Copy out verbatim the part of the data that opens with the line containing "The width and height of the screenshot is (517, 291)." and closes with the line containing "I will point(233,151).", both lines included.
┄┄┄┄┄┄┄┄┄┄
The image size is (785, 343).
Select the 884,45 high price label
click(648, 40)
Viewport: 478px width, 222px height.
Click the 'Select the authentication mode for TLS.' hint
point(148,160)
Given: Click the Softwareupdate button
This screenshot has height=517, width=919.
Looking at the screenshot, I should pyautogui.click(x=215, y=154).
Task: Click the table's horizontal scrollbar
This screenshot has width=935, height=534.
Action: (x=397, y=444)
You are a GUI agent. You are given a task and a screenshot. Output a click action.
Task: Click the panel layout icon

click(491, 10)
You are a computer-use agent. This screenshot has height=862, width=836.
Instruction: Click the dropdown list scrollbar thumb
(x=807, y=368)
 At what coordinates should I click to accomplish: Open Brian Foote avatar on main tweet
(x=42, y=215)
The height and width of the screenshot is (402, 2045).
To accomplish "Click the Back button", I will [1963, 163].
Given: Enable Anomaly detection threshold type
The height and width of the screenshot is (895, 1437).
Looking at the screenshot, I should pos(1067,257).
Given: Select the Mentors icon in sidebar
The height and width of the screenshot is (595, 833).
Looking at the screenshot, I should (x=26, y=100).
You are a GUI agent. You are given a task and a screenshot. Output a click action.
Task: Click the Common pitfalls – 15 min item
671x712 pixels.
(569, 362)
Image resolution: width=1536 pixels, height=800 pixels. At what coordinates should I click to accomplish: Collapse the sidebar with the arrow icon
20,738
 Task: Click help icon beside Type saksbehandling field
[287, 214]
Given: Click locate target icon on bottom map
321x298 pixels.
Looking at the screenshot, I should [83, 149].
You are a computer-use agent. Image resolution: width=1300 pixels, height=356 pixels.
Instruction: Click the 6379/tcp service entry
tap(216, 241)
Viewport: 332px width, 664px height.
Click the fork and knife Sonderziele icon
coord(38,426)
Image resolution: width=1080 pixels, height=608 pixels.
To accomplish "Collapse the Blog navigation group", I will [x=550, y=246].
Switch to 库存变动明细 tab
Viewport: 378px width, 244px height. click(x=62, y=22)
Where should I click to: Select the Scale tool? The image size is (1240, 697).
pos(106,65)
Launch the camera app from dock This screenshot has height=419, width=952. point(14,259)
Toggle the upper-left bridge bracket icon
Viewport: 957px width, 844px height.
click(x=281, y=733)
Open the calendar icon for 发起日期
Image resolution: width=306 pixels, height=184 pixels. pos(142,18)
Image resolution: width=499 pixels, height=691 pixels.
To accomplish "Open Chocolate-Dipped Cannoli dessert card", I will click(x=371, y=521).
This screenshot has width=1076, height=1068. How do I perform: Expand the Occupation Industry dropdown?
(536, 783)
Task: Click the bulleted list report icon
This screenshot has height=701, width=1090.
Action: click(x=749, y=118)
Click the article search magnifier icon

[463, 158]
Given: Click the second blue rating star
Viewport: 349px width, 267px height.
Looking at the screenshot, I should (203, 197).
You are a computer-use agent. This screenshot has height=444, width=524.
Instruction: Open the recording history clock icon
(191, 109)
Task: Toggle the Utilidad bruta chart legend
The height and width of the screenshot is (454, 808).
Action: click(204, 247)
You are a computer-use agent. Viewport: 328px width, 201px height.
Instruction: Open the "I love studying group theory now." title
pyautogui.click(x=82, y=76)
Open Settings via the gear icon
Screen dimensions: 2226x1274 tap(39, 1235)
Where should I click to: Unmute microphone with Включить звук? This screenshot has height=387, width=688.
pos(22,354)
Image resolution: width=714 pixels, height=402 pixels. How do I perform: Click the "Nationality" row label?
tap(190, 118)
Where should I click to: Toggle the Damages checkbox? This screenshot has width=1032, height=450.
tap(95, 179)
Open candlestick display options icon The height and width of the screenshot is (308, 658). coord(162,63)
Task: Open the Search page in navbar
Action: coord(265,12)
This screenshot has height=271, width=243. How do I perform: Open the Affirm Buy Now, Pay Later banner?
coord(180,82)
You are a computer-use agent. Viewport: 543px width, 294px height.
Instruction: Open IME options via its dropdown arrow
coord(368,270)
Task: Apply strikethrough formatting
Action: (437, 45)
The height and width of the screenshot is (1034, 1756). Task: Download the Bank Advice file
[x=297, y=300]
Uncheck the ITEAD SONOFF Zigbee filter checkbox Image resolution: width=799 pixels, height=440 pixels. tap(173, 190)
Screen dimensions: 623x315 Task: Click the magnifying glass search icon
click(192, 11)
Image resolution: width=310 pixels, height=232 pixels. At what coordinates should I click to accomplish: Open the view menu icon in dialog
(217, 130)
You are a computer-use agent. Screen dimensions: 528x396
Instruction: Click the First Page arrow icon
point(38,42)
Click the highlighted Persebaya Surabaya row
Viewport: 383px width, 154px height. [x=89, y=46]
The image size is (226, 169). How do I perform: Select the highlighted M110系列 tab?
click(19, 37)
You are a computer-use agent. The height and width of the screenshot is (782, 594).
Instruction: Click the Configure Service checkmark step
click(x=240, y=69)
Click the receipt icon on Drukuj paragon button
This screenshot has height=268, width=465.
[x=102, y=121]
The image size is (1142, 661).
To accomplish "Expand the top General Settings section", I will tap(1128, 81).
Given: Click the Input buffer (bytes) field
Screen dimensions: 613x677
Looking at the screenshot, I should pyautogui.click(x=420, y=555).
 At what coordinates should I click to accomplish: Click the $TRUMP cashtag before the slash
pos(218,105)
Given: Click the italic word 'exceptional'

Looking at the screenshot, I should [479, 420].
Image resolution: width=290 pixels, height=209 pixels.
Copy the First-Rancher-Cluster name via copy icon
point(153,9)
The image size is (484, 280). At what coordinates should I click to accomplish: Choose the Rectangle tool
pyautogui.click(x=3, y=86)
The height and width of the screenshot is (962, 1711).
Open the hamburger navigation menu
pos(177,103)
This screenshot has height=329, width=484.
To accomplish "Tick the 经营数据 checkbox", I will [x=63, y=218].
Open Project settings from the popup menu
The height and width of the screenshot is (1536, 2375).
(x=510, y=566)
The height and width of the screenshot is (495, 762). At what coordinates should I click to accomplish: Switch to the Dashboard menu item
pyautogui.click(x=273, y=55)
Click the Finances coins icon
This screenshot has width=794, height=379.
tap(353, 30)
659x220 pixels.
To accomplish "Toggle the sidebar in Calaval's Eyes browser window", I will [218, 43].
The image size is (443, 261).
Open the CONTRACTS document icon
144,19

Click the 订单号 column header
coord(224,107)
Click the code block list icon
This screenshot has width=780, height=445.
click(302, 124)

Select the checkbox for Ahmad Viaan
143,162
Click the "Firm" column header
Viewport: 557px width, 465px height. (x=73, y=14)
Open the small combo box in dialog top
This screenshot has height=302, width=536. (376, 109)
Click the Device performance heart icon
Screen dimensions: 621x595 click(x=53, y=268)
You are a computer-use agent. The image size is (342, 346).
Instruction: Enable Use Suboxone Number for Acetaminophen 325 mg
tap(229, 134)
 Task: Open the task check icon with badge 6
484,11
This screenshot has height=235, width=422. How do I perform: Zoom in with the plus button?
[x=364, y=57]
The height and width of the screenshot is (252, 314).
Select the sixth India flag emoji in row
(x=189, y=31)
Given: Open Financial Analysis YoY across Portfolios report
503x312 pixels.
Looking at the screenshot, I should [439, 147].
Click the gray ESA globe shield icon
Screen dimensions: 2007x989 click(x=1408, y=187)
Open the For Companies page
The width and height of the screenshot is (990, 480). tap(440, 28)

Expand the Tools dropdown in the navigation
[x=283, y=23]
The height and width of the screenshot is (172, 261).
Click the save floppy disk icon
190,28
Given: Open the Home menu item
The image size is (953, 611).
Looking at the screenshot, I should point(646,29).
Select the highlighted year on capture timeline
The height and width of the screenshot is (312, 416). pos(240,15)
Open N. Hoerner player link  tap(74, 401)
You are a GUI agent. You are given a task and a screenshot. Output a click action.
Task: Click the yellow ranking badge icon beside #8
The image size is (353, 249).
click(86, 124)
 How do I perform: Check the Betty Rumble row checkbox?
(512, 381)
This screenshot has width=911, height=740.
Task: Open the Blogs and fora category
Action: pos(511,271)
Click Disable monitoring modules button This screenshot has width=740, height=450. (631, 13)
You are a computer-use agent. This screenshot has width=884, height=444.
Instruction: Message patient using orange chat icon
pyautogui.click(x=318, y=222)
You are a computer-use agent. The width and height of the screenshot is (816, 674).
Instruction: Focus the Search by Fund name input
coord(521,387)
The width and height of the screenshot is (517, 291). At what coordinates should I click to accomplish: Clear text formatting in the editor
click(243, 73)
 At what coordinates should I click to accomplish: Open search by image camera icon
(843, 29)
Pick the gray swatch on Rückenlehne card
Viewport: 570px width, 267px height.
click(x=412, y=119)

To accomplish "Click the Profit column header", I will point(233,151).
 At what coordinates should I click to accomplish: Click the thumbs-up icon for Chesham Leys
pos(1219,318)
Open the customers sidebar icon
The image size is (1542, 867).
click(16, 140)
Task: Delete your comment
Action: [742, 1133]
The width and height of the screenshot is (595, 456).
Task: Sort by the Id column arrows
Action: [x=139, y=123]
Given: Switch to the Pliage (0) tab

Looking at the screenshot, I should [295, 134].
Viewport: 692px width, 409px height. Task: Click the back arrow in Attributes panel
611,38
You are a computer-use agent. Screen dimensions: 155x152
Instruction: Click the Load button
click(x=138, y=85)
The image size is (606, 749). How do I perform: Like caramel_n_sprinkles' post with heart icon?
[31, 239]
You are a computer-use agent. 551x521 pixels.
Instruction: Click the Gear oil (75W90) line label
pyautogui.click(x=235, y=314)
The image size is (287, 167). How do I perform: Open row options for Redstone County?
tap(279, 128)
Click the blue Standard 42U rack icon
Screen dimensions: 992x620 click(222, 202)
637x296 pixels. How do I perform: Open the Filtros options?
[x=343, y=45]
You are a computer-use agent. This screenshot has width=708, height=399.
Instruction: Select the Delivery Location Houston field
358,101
┄┄┄┄┄┄┄┄┄┄
Result below —
The width and height of the screenshot is (517, 291). At what coordinates should I click to accomplish: Clear text formatting in the editor
click(243, 73)
 At what coordinates should I click to accomplish: Open search by image camera icon
(843, 29)
Pick the gray swatch on Rückenlehne card
Viewport: 570px width, 267px height.
click(x=412, y=119)

To accomplish "Click the Profit column header", I will point(233,151).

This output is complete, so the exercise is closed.